St. Paul of the Cross
St. Paul Danei was one of the outstanding home missionaries of the 18th century, and the Passionists, the religious order that he founded, have since then continued his tradition of parish missions around the world.
Paul Francis Danei was born near Genoa, Italy, on January 3, 1694. His parents, though of noble background, had to struggle to raise their 16 children, and because of their budgetary problems, Paul, the second oldest, had to curtail his schooling, and even, on one occasion, had to pawn his own possessions to assist them. Yet Luke and Anna Maria Danei gave to their brood a still greater treasure: a strong religious sense. His mother, in fact, taught Paul Francis to fervently love the cross. Whenever he was pained or frustrated, she would show him a crucifix and remind him how Jesus bore His own cross to Calvary.
When he was 15, young Danei heard a sermon that made him aware that he was not corresponding sufficiently to God’s grace. He therefore made a general confession and began a program of intensive prayer and mortification. His gift of leadership now began to show itself. He induced his younger brother, John Baptist Danei, to join him in his project, and soon he had persuaded several other teenagers to join them. Of these recruits several eventually entered religious orders.
Just where God was leading Paul, however, did not at once appear. In 1714 he enlisted in the Venetian army to fight against the Moslem Turks, a cause promoted by Pope Clement XI. But a year of soldiering convinced him that he was not called to the military life. He decided against marrying, declined to accept a generous inheritance, and began to lead the life of a quasi-hermit in his own home, devoting himself to constant prayer.
During the summer of 1720, Paul received three extraordinary visions. In them he was shown a black religious habit bearing a breastbadge inscribed with a white heart and cross and the words, “The Passion of Jesus Christ.” Our Lady, dressed in this garb, appeared to him and instructed him to found a religious congregation dedicated to constant mourning for the passion and death of her Son.

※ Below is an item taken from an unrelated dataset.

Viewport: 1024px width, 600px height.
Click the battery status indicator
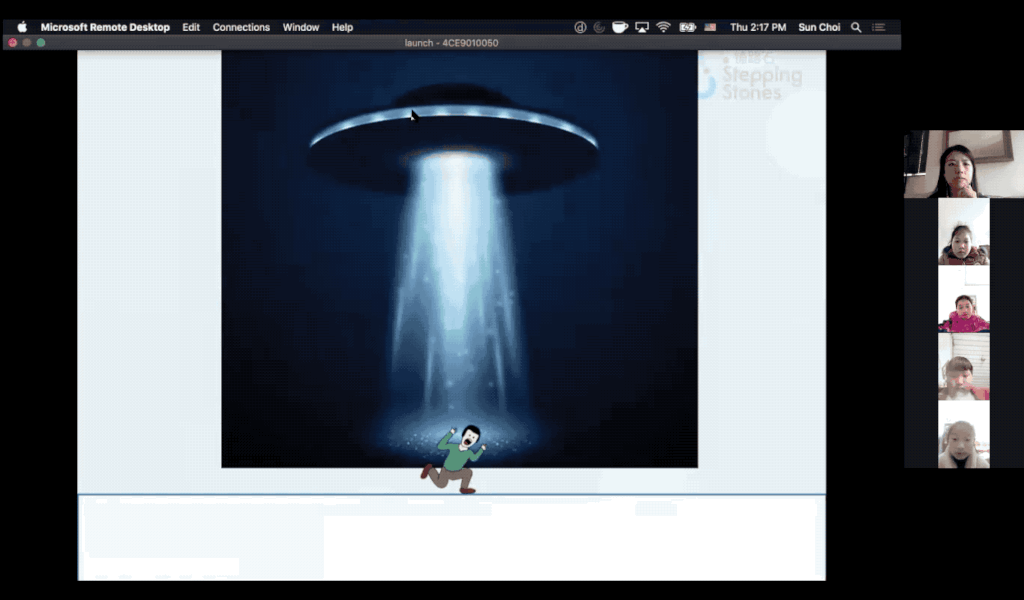[686, 27]
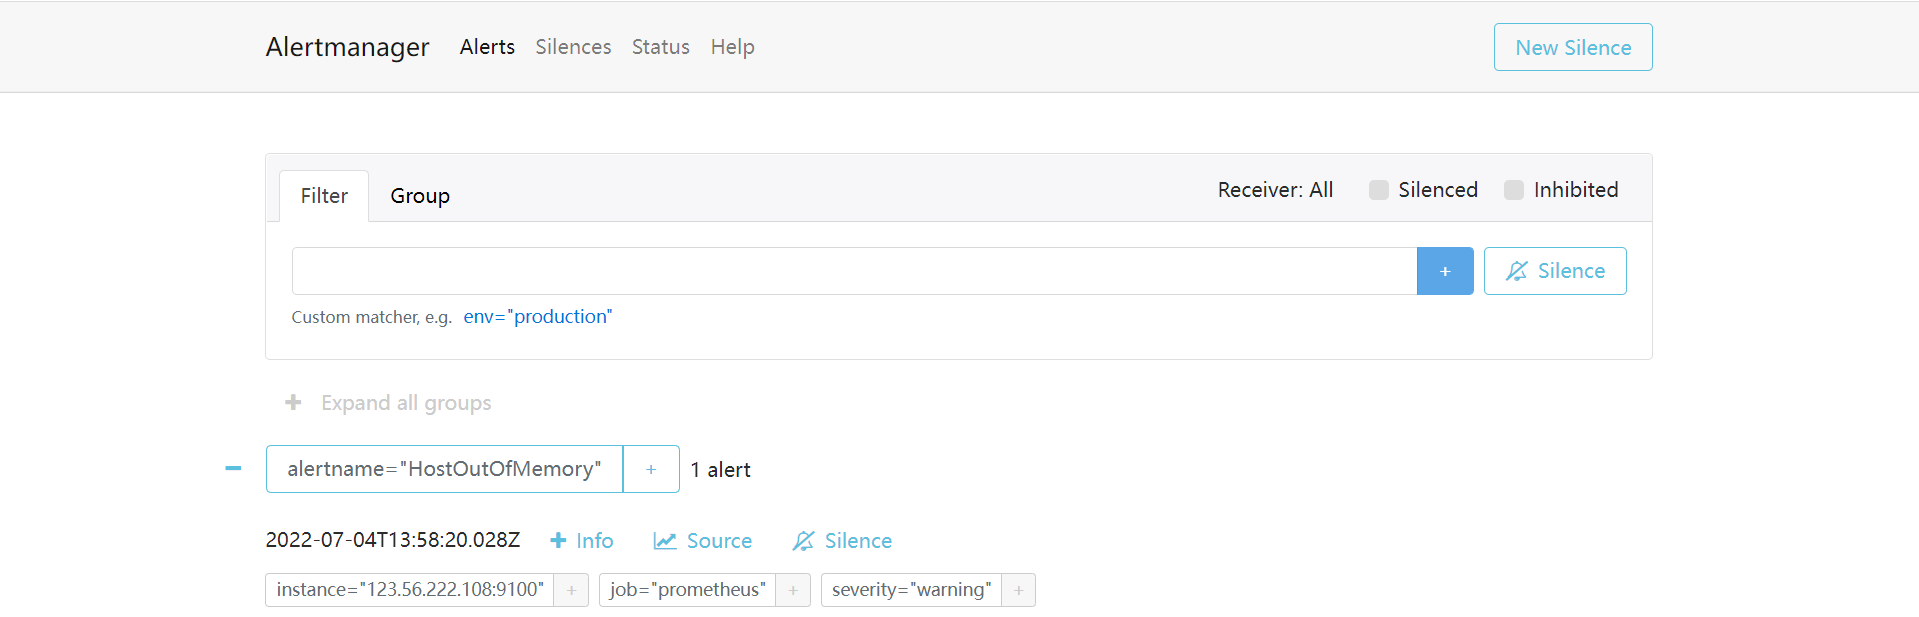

Now the career of Paul Danei became clear. He wrote a monastic rule of life, and in 1727, with papal permission, having received, with his brother, ordination to the priesthood, he launched the Passionists, officially called “The Congregation of Discalced Clerks of the Most Holy Cross and Passion of our Lord.” This religious order aimed to preserve the austerity of the hermit life and at the same time to heal souls by reminding them of the debt they owed to the passion and death of Jesus. In preaching parish missions internationally and by offering their own austere example as well as the word of God, the Passionist Fathers achieved amazing success in bringing people back to God. One interesting phase of their campaign was their constant prayer for the conversion of England, begun by the founder in 1720. Significantly, it was a Passionist, Bl. Dominic Barberi, who in 1845 received the Anglican convert John Henry Newman into the Church.
St. Paul of the Cross also established the Passionist nuns, a strictly cloistered congregation. An able administrator and an influential guide of souls, he continued to be the recipient of astonishing spiritual graces up to the end of his life - a life fraught, incidentally, with great difficulties, but fortified by faith. The self-sacrificing priest, both organizer and mystic, died at 80, and was canonized in 1867, eight years short of the centenary of his death.
In reading the lives of the male and female saints who have received mystical graces and powers like healing and prophecy, we may wonder why God has not given more of us a share of such gifts.
One reason, doubtless, is that you and I are not so prayerful as the canonized saints have been. A surer reason is that God gives graces as He chooses, and is not bound to explain His generosities to the rest of us.
But finally, we must remember that the more “extravagant” graces are bestowed not for the benefit of the recipients so much as for the benefit of others.
Thus the visions God granted to Paul of the Cross did not make him holier per se, but impelled him to remind all of us of what too often we forget, that Christ died a bitter death to save us.